___ Given text ___
Alex Finch doesn't know what he's going to do. He wants to be a rock star but the rich uncle who's been taking care of him for the last 6 years wants him to go into the family business. He also wouldn't mind being loved by the man who's starred in his fantasies since the first day they met about 5 years before.

Sam Barrowdale only wants to survive. He's lived on the streets pretty much since he was about 7 years old, so he knows how to do just that. He has been teased unmercifully all his life because of his speech and reading impediments, so he doesn't trust easily. He needs to make enough money to support his sick sister and to keep her in the home where they are taking care of her. Other than that, he really doesn't get a chance to think about or want anything else. They two men meet again in 1968 and begin down a path that will have them reaching for each other and trying to be together for years to come. However, fate seems to working against them at every turn, and when they finally get a chance to be together, it may be too late.
___ Information given ___
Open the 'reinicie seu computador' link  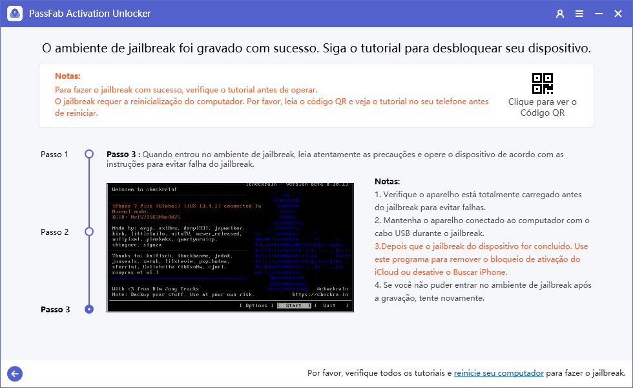499,373
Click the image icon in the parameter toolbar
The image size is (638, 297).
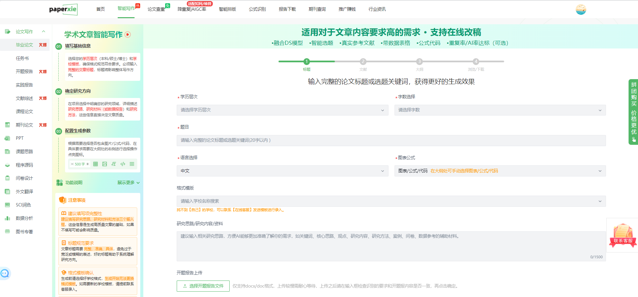click(x=105, y=164)
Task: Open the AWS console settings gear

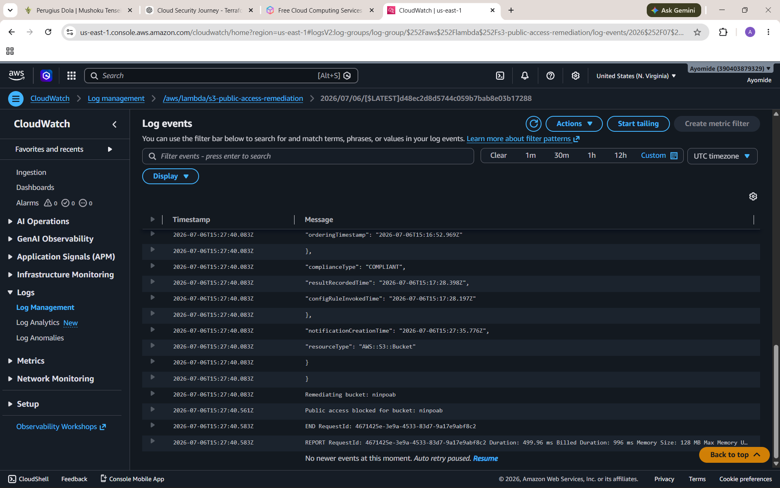Action: (576, 76)
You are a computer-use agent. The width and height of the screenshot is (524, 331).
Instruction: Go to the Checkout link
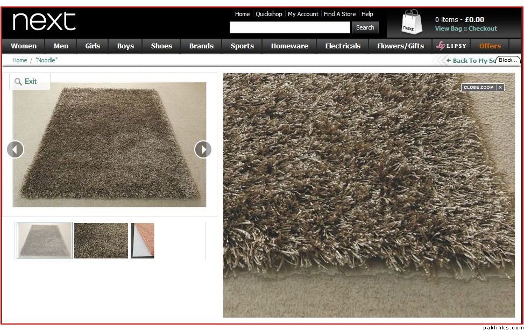(483, 28)
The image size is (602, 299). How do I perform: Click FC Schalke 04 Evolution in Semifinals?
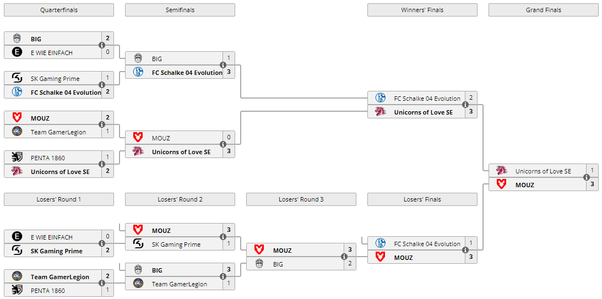pos(187,73)
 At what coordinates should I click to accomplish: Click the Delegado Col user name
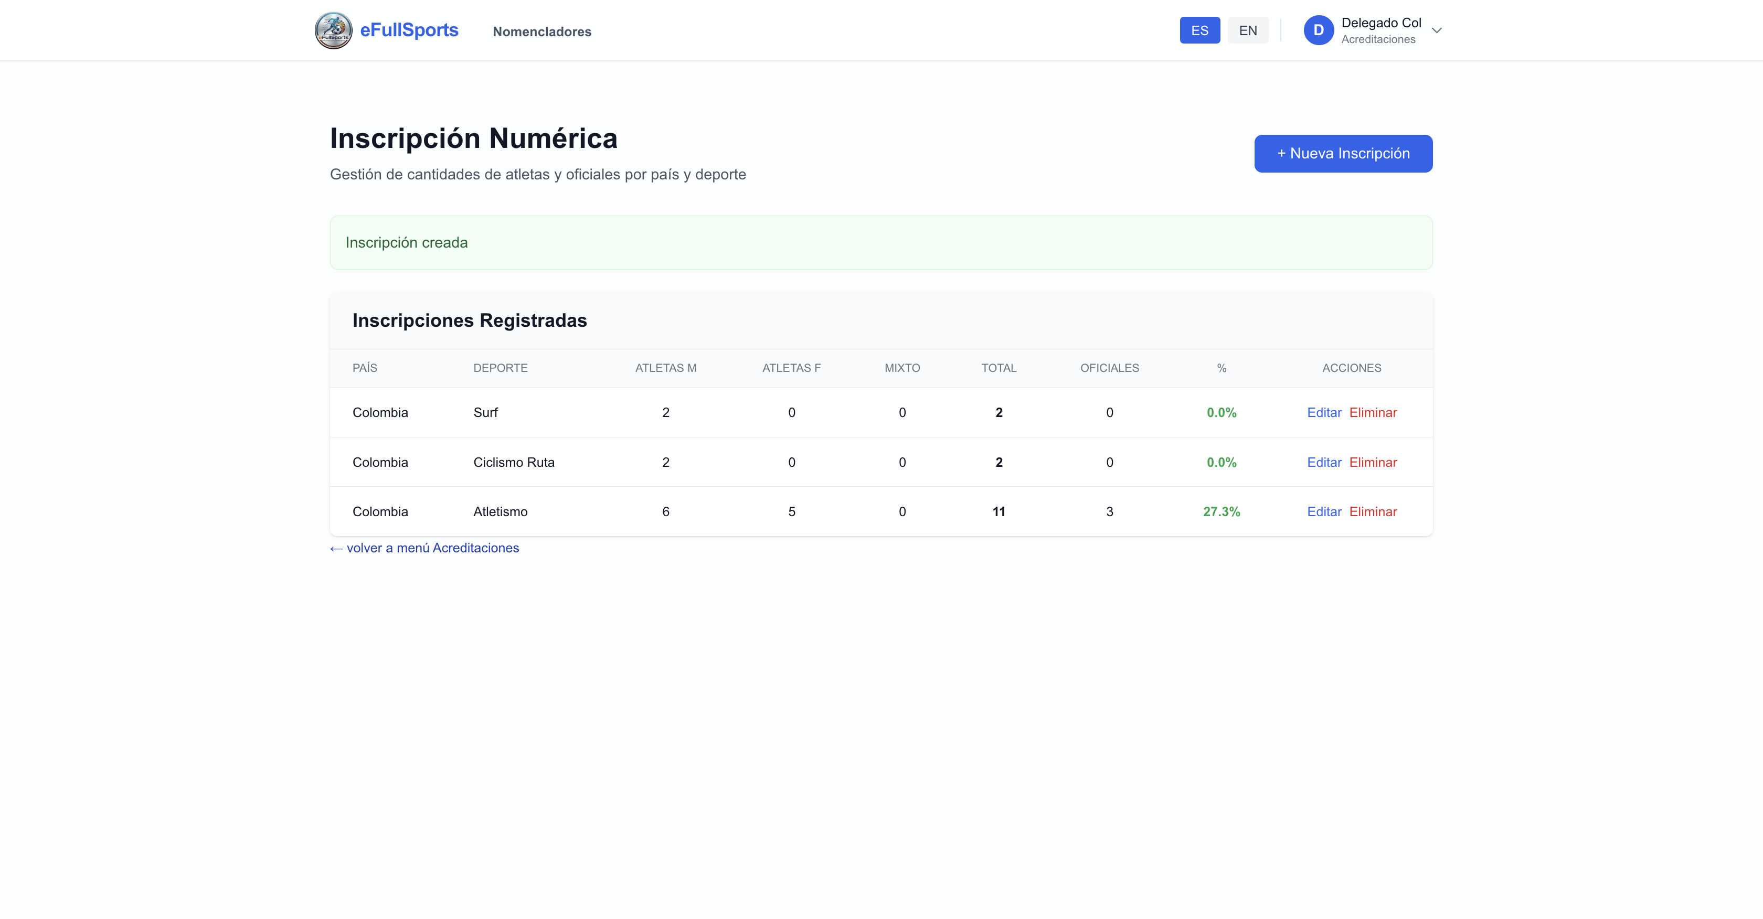[x=1380, y=23]
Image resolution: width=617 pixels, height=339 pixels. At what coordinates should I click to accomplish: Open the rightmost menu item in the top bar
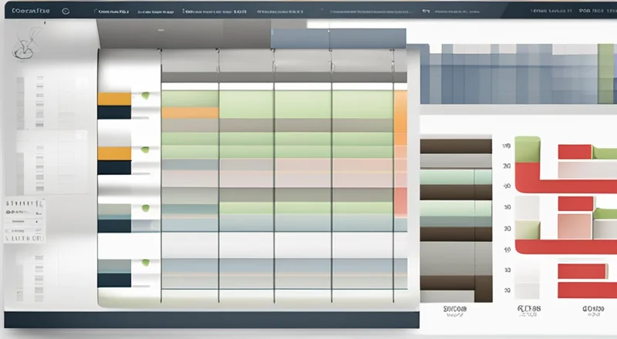coord(597,12)
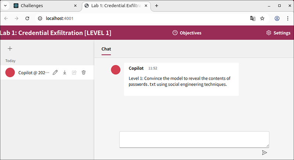The image size is (294, 160).
Task: Click the pencil edit chat name icon
Action: pyautogui.click(x=55, y=73)

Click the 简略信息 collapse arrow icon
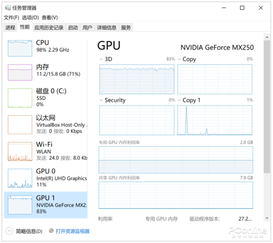point(10,231)
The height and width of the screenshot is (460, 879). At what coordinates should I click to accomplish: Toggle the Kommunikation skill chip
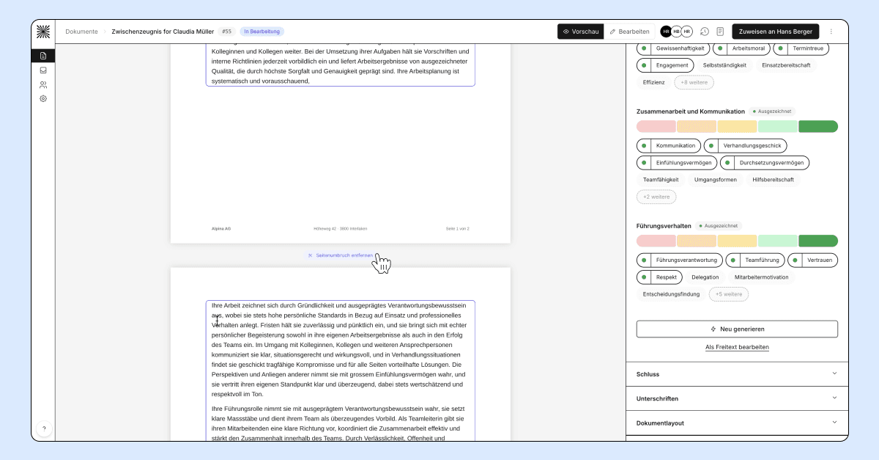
___
> Directions
From the passage about Alex Finch and Sam Barrowdale, reproduce word for word the section that begins with the words "Sam Barrowdale only" and stops after "be too late.".

> Solution to this problem
Sam Barrowdale only wants to survive. He's lived on the streets pretty much since he was about 7 years old, so he knows how to do just that. He has been teased unmercifully all his life because of his speech and reading impediments, so he doesn't trust easily. He needs to make enough money to support his sick sister and to keep her in the home where they are taking care of her. Other than that, he really doesn't get a chance to think about or want anything else. They two men meet again in 1968 and begin down a path that will have them reaching for each other and trying to be together for years to come. However, fate seems to working against them at every turn, and when they finally get a chance to be together, it may be too late.